After you are gone ! Any concerns ?

I've seen both situations happen, one spouse dies and soon after the other. I've also seen one spouse die and the other get a new lease on life. My aunt is traveling the world, doing things she could never do, her words to me a few months ago were " I have a new freedom and I'm loving it", I said you go auntie and have a great time!!!
 
frayne said:
What I do worry about is some money grubbing low life putting on a song and dance to marry my beautiful, loving and trusting wife and then leaving her a year or two later, after he's emptied the coffers.

Anyone else have this same concern ?
Frayne,

That reminds me of an old joke... The punchline goes something like:
"Dad, why did you tell all the guys you were dying of AIDS?" "'Cause I didn't want any of them bastards pesterin' yer poor mither."
 
Any concerns ?
Yeh, since I'll probably remain single, (blessing and curse) I am concerned about who will get my final estate of $53.19, in today's dollars of course. :(
I want to be remembered as the guy who left a litttle something in the kitty. Besides I wouldn't my last check to bounce unlike some of the financially irresponsible members here. :D
 
MJ,

Good thoughts. Assuming theres enough to go around, I say Give With A Warm Hand, and if possible a little something in the kitty.
 
Martha said:
I do think that many elderly have a very hard time after their spouse dies. Death of a spouse is often number one on a variety of "stress scales." http://www.teachhealth.com/#stressscale

A friend of mine's father died and his mother, in otherwise good health, had a heart attack on hearing the news. My father had a minor heart attack right after my mother died.

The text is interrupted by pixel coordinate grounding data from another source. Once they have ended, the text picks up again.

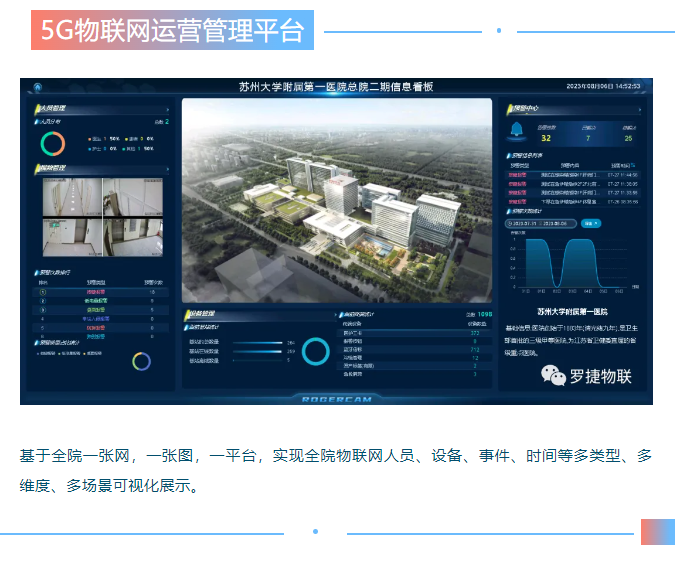688x567 pixels.
Task: Expand the 人员管理 panel arrow
Action: pos(167,109)
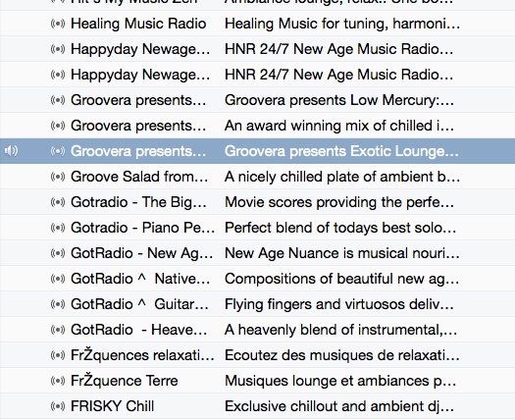515x420 pixels.
Task: Select GotRadio - Heave… station
Action: 139,330
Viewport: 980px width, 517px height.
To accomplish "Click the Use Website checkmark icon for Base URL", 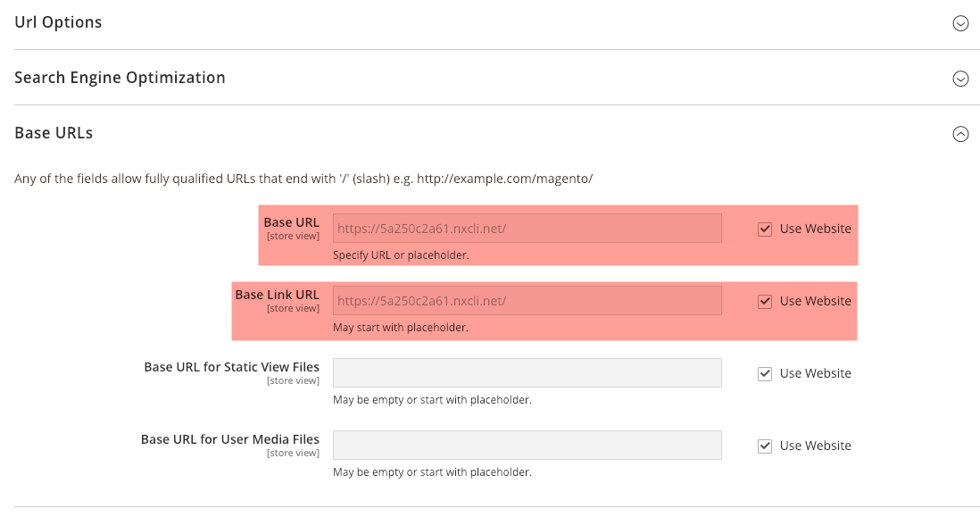I will click(x=765, y=229).
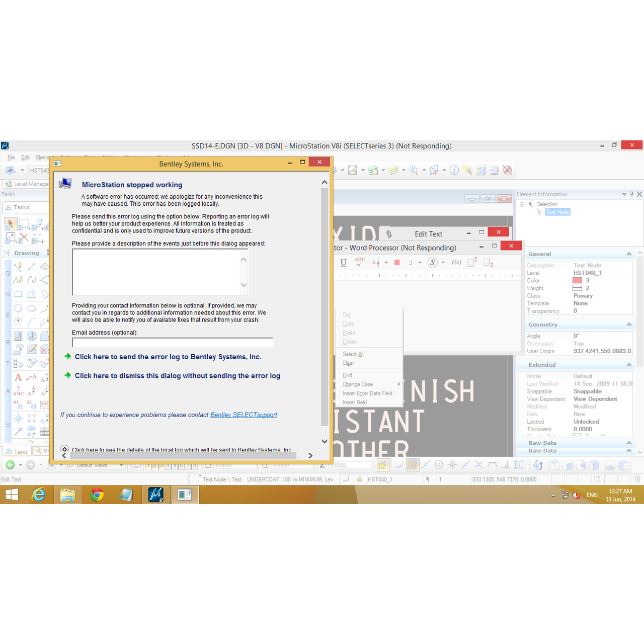The height and width of the screenshot is (644, 644).
Task: Open Google Chrome from the taskbar
Action: [x=97, y=495]
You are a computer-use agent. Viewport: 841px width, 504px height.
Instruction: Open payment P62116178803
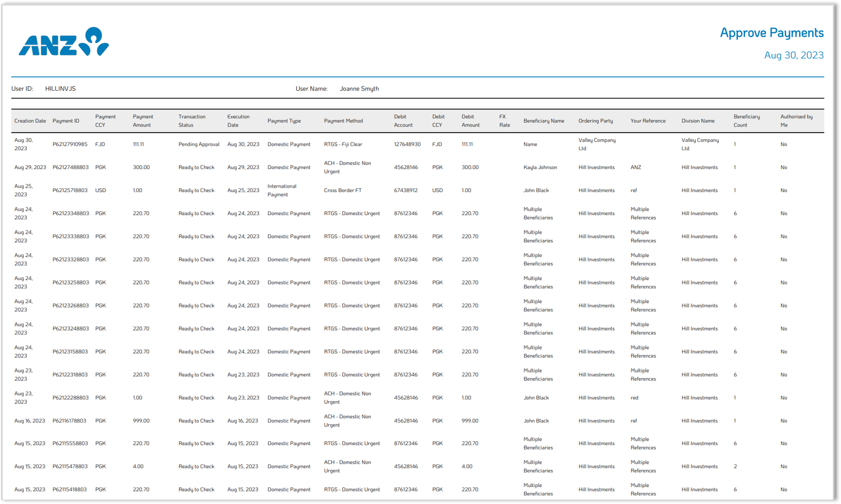(69, 421)
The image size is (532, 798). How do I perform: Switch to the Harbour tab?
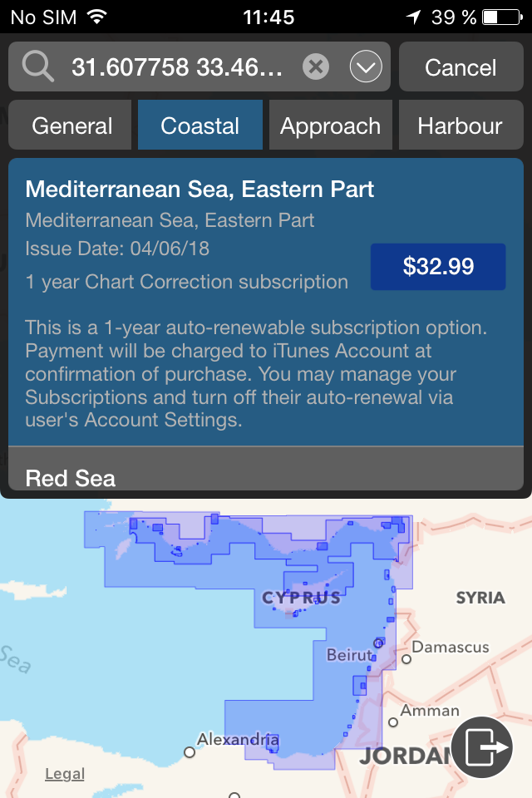click(x=461, y=126)
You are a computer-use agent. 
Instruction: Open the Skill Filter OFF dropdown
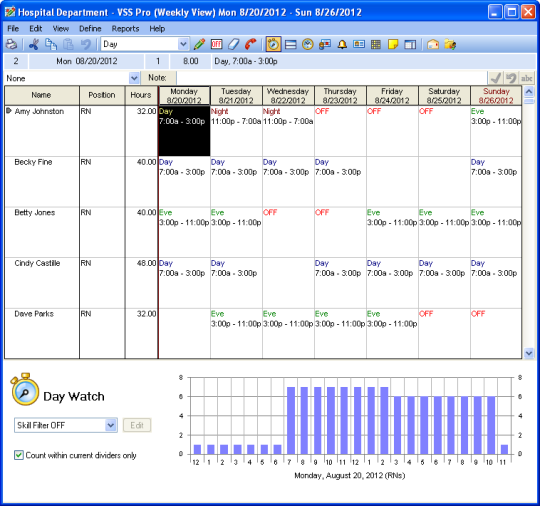pyautogui.click(x=111, y=425)
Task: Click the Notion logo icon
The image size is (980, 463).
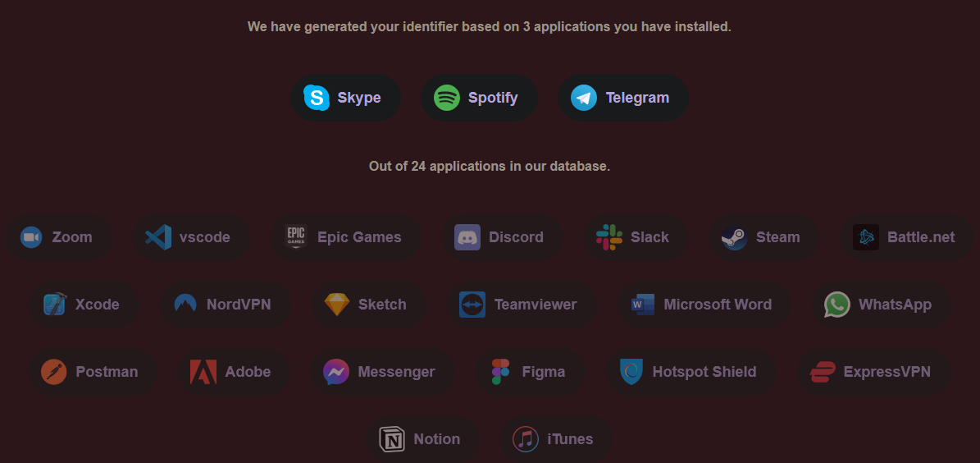Action: pos(392,439)
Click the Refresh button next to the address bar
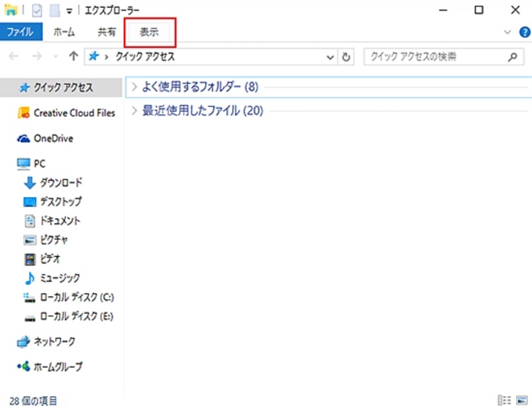 (x=346, y=57)
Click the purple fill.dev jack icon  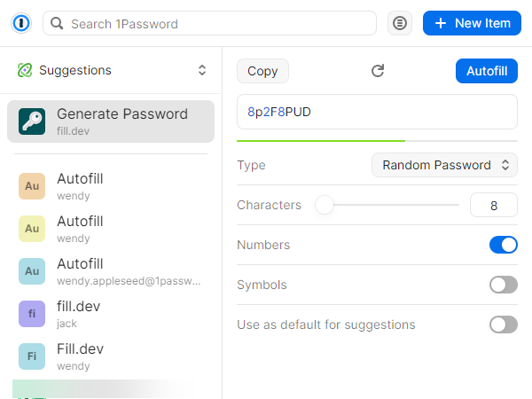tap(32, 313)
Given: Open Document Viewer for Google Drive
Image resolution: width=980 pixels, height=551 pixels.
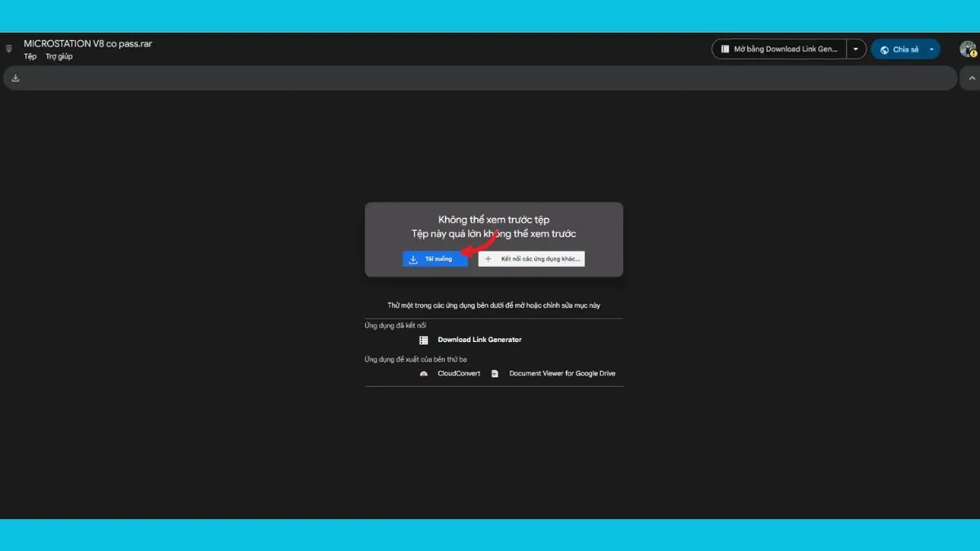Looking at the screenshot, I should (x=562, y=374).
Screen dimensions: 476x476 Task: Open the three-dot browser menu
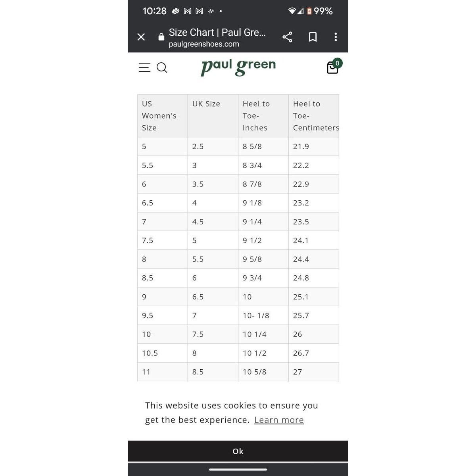click(336, 37)
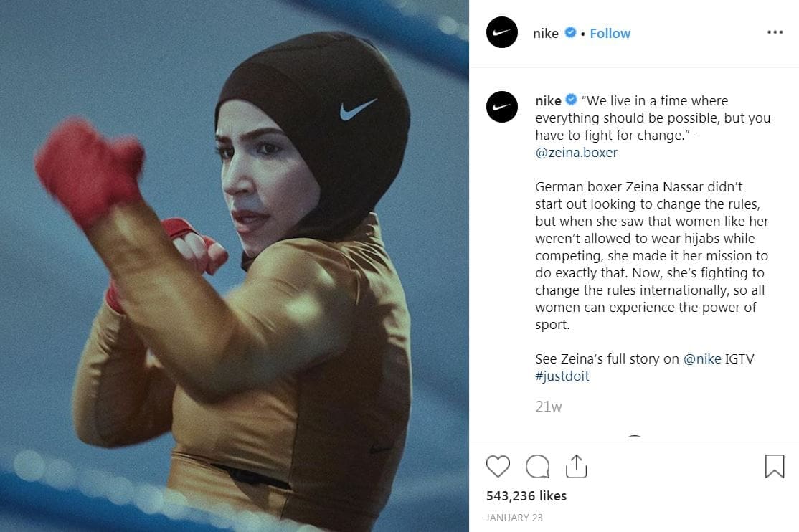Open the @zeina.boxer profile link
The image size is (799, 532).
577,153
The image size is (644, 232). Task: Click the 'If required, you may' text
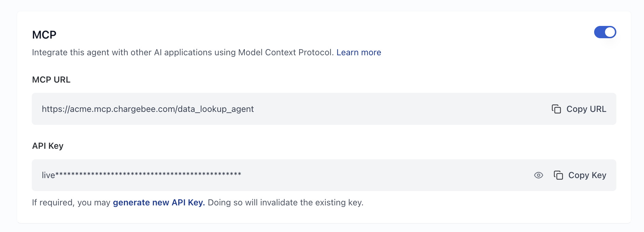point(71,202)
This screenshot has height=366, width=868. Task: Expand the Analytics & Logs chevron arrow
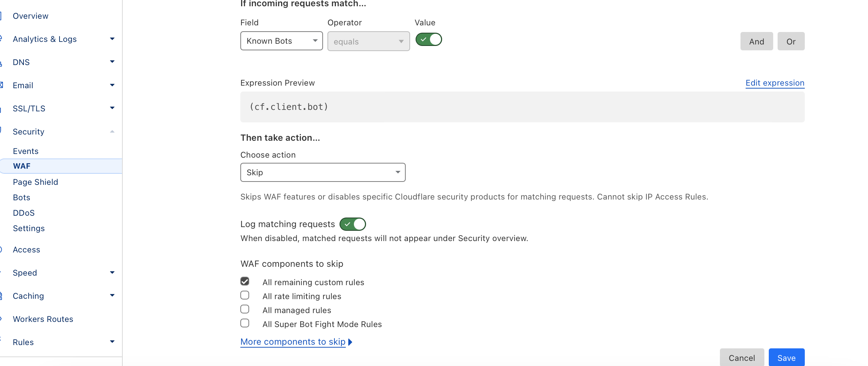click(112, 39)
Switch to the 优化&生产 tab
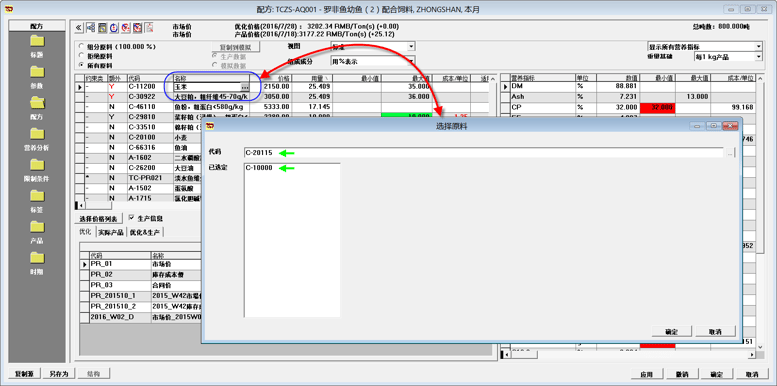This screenshot has height=386, width=777. [145, 232]
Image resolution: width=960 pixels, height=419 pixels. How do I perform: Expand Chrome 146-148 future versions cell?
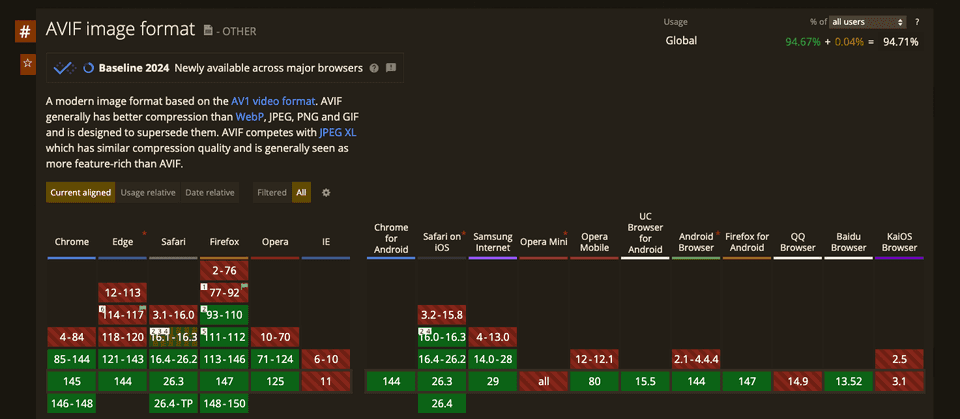tap(71, 404)
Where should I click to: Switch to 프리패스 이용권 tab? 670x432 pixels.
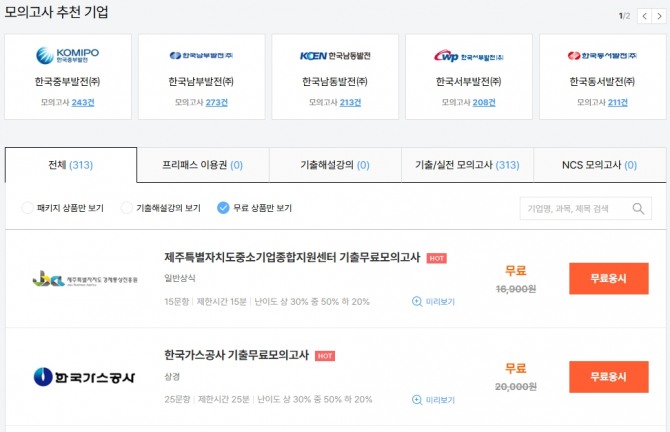203,165
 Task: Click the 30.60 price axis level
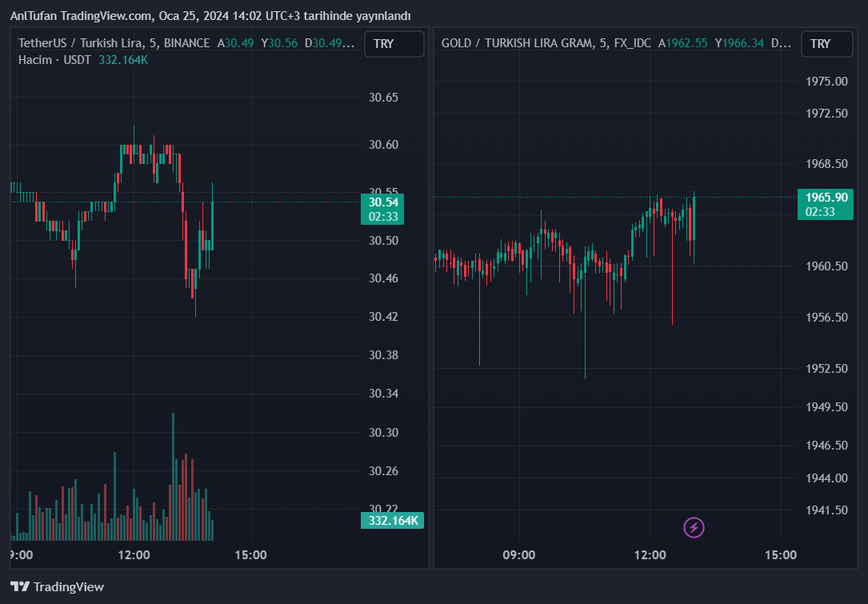click(x=383, y=145)
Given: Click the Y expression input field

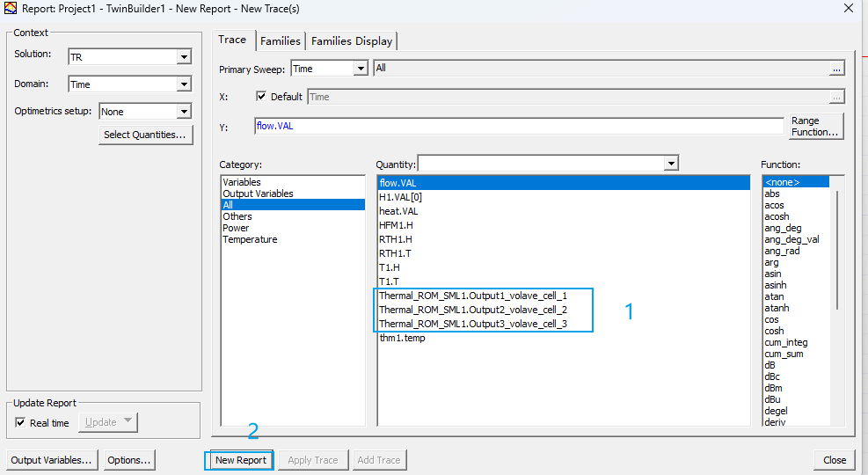Looking at the screenshot, I should 519,127.
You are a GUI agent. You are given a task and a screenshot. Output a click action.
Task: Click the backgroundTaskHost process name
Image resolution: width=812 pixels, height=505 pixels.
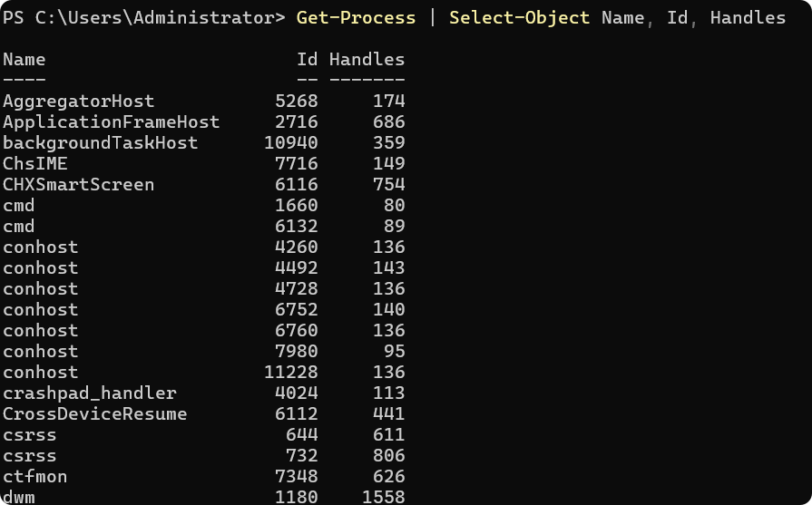(101, 143)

In the retirement community my FIL lived in, you would often see surviving spouses struggle both with their health and financially after a spouse died.

That's true for the elderly.

Sometimes it turns out quite well financially for younger people. My bother-in-law's wife passed away 4 years ago. She had taken out a life insurance policy over $1Mil. He is still working just to get medical benefits. The children are receiving over $3K monthly death benefits from the government until they turn 18. This along will cover their college education expenses. It's amasing that the government would pay in lieu of his assets ($1 mil plus rental properties).

I am implying this is a good thing since he and his two children will still have to bear the emotional pain of her death.
 
Spanky said:
That's true for the elderly.

Sometimes it turns out quite well financially for younger people. My bother-in-law's wife passed away 4 years ago. She had taken out a life insurance policy over $1Mil. He is still working just to get medical benefits. The children are receiving over $3K monthly death benefits from the government until they turn 18. This along will cover their college education expenses. It's amasing that the government would pay in lieu of his assets ($1 mil plus rental properties).

I am implying this is a good thing since he and his two children will still have to bear the emotional pain of her death.

The reality is that very few younger families come out this well fiancially. Many of the younger widows/widowers I correspond with do not have it so lucky. Many have one or more children, no life insurance, no job, and lots of bills and debts. SS helps some but it is not enough to raise a family on. Many have to sell the house to get out of the mortgage and use college funds to buy groceries and pay the rent. Even if both spouses worked, living on a single income is difficult when you used to have two. While the elderly are the most likely to be widowed and to have no life insurance, the younger families are no less financially affected; and in many cases worse because of the debts and expenses associated with rasising kids.

There are exceptions to everything. My intent here is keep people thinking about what would really happen to their family after they died. Are they really taken care of to the level needed to maintain their living standard. (No, I do not sell life insurance).
 
Steve,

It's sad that so many families are unprepared to handle this kind of event. No one anticipates to die early, but we should ensure that our spouse and children are covered by adequate amount of insurance or savings.

Spanky
 
My only concern is our son if anything happen to me and my spouse at the same time. Though highly unlikely, one can never tell.

On the one hand we do not want him to know how much money we have, we afraid he would be less motivated to be financial independent. On the other hand. we do not have anyone to manage all this until he turn 18. I doubt that if he can manage it by then.

I just hope that it won't come to this.